PROBLEM DESCRIPTION:
Reproduce each of the records below word for word, leaving every line unchanged.
== Segment start ==
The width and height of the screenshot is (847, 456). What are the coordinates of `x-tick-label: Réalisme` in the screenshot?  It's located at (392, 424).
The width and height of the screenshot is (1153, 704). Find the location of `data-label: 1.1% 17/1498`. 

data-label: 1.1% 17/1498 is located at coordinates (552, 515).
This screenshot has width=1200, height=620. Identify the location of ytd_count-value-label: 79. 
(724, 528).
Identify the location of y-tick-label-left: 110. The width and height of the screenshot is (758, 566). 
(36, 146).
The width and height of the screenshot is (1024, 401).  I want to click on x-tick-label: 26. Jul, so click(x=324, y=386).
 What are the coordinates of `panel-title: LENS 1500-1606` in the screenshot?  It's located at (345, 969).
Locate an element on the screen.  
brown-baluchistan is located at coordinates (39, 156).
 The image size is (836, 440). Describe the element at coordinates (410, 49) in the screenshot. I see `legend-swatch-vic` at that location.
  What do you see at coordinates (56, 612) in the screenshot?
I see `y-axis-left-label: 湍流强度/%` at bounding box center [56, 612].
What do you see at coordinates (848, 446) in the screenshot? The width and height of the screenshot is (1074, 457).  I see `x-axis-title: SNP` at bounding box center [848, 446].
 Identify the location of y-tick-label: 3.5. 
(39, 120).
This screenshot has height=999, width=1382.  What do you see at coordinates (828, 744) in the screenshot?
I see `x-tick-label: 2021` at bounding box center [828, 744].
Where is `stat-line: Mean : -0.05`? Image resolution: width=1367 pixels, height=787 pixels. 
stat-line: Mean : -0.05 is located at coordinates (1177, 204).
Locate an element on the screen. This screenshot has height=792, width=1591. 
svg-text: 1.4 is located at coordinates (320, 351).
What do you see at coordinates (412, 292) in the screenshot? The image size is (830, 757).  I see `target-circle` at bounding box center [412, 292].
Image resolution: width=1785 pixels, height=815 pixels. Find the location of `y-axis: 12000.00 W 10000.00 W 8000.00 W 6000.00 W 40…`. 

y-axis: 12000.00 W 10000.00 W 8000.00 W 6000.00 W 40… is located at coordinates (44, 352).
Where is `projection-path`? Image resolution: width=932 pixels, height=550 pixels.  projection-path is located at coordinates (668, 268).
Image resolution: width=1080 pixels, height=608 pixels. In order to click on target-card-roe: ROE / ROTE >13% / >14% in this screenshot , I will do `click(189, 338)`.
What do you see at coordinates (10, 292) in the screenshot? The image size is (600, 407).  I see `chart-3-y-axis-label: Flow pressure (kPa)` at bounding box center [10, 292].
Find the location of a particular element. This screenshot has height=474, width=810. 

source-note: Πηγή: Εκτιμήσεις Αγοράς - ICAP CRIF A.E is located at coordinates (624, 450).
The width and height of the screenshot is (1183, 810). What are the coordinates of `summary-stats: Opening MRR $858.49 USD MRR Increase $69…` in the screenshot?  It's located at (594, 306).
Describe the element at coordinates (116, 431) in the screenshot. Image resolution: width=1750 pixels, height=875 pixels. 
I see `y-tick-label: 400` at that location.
== Segment end ==
RESPONSE AREA:
The width and height of the screenshot is (847, 456). What are the coordinates of `x-tick-label: Réalisme` in the screenshot?  It's located at (392, 424).
The width and height of the screenshot is (1153, 704). Find the location of `data-label: 1.1% 17/1498`. 

data-label: 1.1% 17/1498 is located at coordinates (552, 515).
This screenshot has width=1200, height=620. Identify the location of ytd_count-value-label: 79. 
(724, 528).
Identify the location of y-tick-label-left: 110. The width and height of the screenshot is (758, 566). 
(36, 146).
The width and height of the screenshot is (1024, 401).  I want to click on x-tick-label: 26. Jul, so click(x=324, y=386).
 What are the coordinates of `panel-title: LENS 1500-1606` in the screenshot?  It's located at (345, 969).
Locate an element on the screen.  
brown-baluchistan is located at coordinates (39, 156).
 The image size is (836, 440). Describe the element at coordinates (410, 49) in the screenshot. I see `legend-swatch-vic` at that location.
  What do you see at coordinates (56, 612) in the screenshot?
I see `y-axis-left-label: 湍流强度/%` at bounding box center [56, 612].
What do you see at coordinates (848, 446) in the screenshot? The width and height of the screenshot is (1074, 457).  I see `x-axis-title: SNP` at bounding box center [848, 446].
 Identify the location of y-tick-label: 3.5. 
(39, 120).
This screenshot has height=999, width=1382.  What do you see at coordinates (828, 744) in the screenshot?
I see `x-tick-label: 2021` at bounding box center [828, 744].
Where is `stat-line: Mean : -0.05`? Image resolution: width=1367 pixels, height=787 pixels. 
stat-line: Mean : -0.05 is located at coordinates (1177, 204).
Locate an element on the screen. This screenshot has height=792, width=1591. 
svg-text: 1.4 is located at coordinates (320, 351).
What do you see at coordinates (412, 292) in the screenshot? The image size is (830, 757).  I see `target-circle` at bounding box center [412, 292].
Image resolution: width=1785 pixels, height=815 pixels. Find the location of `y-axis: 12000.00 W 10000.00 W 8000.00 W 6000.00 W 40…`. 

y-axis: 12000.00 W 10000.00 W 8000.00 W 6000.00 W 40… is located at coordinates (44, 352).
Where is `projection-path`? Image resolution: width=932 pixels, height=550 pixels.  projection-path is located at coordinates (668, 268).
Image resolution: width=1080 pixels, height=608 pixels. In order to click on target-card-roe: ROE / ROTE >13% / >14% in this screenshot , I will do `click(189, 338)`.
What do you see at coordinates (10, 292) in the screenshot? The image size is (600, 407).  I see `chart-3-y-axis-label: Flow pressure (kPa)` at bounding box center [10, 292].
Find the location of a particular element. This screenshot has height=474, width=810. 

source-note: Πηγή: Εκτιμήσεις Αγοράς - ICAP CRIF A.E is located at coordinates (624, 450).
The width and height of the screenshot is (1183, 810). What are the coordinates of `summary-stats: Opening MRR $858.49 USD MRR Increase $69…` in the screenshot?  It's located at (594, 306).
Describe the element at coordinates (116, 431) in the screenshot. Image resolution: width=1750 pixels, height=875 pixels. 
I see `y-tick-label: 400` at that location.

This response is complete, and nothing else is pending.